2009, un anno in Politica Live – Sesto tempo

di Angela Gennaro Commenta

Giugno 2009 è il mese in cui il mondo si ferma, bloccato e sospeso per la morte del re del pop, Michael Jackson. Tanti già lo amavano, tanti hanno cominciato ad amarlo solo dopo la sua morte. Il decesso ha fatto improvvisamente (come sempre accade), a torto o a ragione, dimenticare il controverso passato del cantante, tacciato di pedofilia e certo dalle vicende non sempre nitide.

Passato ma anche presente. Jackson non ha smesso di far palare di sè, ma ha portato con sè, nella sua bara d’oro, polemiche sull‘eredità, sulla custodia dei figli, major alla riscossa sui diritti, debiti. Qui si tirano le somme della sua vita e, soprattutto, della sua morte.

Il giugno 2009 è denso di avvenimenti, a prescindere da Jacko e dintorni. Il primo del mese, un Airbus dell’Air France, partito da Rio de Janeiro e con destinazione Parigi, scompare nell’Atlantico con 228 passeggeri a bordo, tra cui alcuni italiani. Il giorno dopo Kakà passa dal Milan al Real Madrid, con buona pace dei tifosi rossoneri. Il 7 giugno i risultati delle elezioni europee. Vince il Pdl, portando a casa il 31%, seguito dal Partito democratico, con il 29, poi Lega Nord con l’11, e l’Italia dei Valori con 7.7%. Elezioni che hanno registrato il più basso tasso di affluenza di votanti. Lo scollamento dalla politica sembra schiacciare anche a livello comunitario.

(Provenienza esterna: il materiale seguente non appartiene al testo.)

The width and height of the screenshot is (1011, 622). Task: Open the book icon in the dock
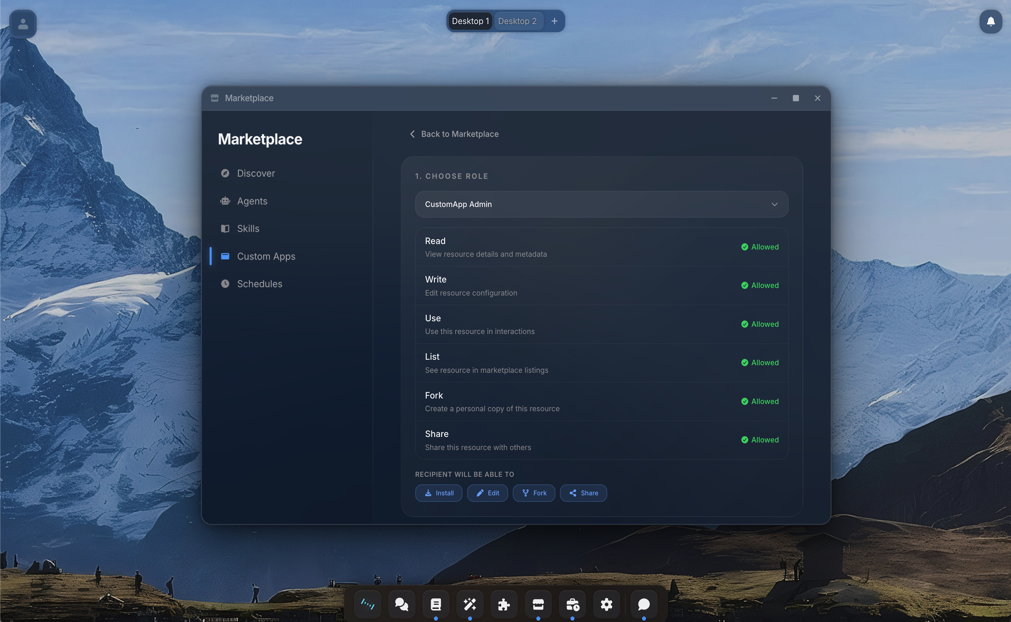436,604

A metà mese, il 13, Ahmadinejad vince le elezioni presidenziali in Iran al primo turno, ottenendo più del 60% dei voti. Verrà accusato di brogli. Cominciano a Teheran le sommosse e la guerriglia dell’onda verde.

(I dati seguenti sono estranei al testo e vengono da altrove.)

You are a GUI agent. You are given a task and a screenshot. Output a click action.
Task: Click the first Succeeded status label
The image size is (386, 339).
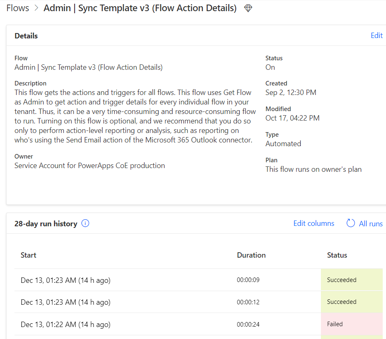coord(342,280)
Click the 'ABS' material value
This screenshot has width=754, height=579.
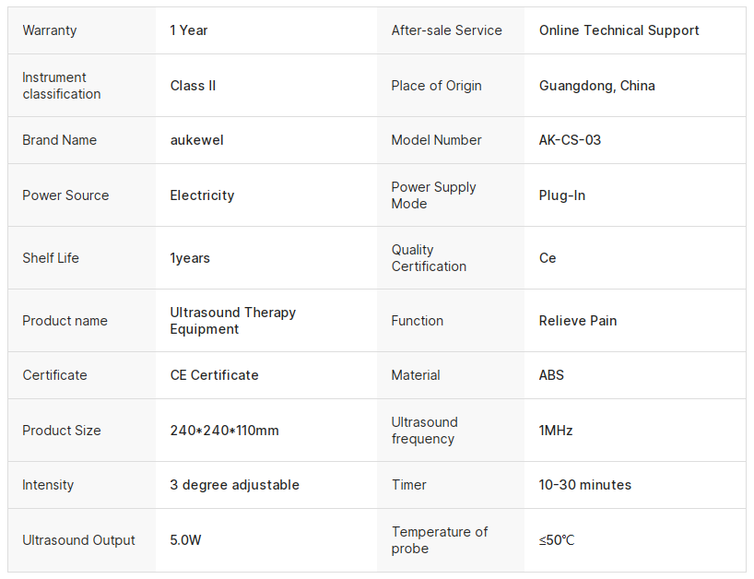click(551, 375)
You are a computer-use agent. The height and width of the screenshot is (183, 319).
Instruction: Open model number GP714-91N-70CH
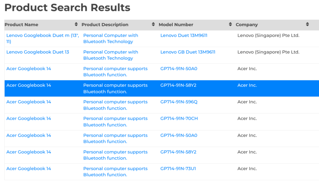tap(179, 119)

E’ il 17 giugno il giorno in cui la escort Patrizia D’Addario fa scoppiare la sua “bomba”: spiega, nell’ambito di un’inchiesta nel barese, di aver passato una notte con Silvio Berlusconi. In quello che verrà poi conosciuto come il famoso “letto di Putin”. La D’Addario ha anche alcune presunte registrazioni vocali di quegli incontri.

Il 28 giugno 2009 è la tragedia, l’ennesima assurda tragedia italiana: un treno carico di Gpl esplode mentre transita in stazione a Viareggio: 31 morti e 15 feriti, oltre a mille sfollati.